**WHAT TO PRODUCE**
Reproduce, word for word, the lines of the records below that run between the line containing "The width and height of the screenshot is (1142, 470)." and the line containing "[x=344, y=45]", inclusive, and no other lines.

■ ■ ■ ■ ■

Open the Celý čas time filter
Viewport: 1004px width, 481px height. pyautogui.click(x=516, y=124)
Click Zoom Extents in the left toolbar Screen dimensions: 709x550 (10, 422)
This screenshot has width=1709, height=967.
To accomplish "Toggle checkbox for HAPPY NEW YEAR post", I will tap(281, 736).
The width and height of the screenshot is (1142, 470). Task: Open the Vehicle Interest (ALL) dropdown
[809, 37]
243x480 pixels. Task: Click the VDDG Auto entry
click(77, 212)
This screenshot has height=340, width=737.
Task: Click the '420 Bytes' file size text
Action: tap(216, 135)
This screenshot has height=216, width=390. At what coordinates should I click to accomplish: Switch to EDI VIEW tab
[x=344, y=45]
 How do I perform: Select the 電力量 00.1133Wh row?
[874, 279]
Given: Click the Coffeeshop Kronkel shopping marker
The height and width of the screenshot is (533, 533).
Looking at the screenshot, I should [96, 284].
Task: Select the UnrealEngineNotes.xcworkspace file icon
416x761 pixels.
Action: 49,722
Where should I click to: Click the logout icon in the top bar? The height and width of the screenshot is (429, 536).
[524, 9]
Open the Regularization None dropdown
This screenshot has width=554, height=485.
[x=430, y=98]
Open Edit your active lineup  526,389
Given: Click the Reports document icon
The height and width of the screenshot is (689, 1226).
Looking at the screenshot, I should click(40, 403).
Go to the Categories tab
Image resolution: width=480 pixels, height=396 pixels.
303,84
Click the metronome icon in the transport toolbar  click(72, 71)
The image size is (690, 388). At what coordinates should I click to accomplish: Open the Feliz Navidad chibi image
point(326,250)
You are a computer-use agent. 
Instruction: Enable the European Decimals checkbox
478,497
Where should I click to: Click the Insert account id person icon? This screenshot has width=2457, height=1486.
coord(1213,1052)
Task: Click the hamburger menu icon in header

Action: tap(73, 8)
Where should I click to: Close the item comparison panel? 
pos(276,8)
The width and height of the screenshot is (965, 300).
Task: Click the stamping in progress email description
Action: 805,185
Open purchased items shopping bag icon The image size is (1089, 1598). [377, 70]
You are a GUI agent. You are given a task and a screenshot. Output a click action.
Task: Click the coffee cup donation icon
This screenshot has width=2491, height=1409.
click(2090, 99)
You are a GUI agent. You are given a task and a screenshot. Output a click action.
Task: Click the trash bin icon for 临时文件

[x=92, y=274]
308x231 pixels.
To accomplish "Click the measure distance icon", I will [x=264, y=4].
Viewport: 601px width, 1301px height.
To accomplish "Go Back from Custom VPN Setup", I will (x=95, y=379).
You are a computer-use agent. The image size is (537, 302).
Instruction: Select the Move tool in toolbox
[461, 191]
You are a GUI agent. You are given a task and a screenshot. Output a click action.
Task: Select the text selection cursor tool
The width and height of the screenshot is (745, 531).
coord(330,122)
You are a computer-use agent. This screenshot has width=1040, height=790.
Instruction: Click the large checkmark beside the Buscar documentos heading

■ ■ ■ ■ ■

**COMPLETE OUTPUT**
The width and height of the screenshot is (1142, 470). Task: Open the Vehicle Interest (ALL) dropdown
[809, 37]
243x480 pixels. Task: Click the VDDG Auto entry
click(77, 212)
This screenshot has height=340, width=737.
Task: Click the '420 Bytes' file size text
Action: tap(216, 135)
This screenshot has height=216, width=390. At what coordinates should I click to accomplish: Switch to EDI VIEW tab
[x=344, y=45]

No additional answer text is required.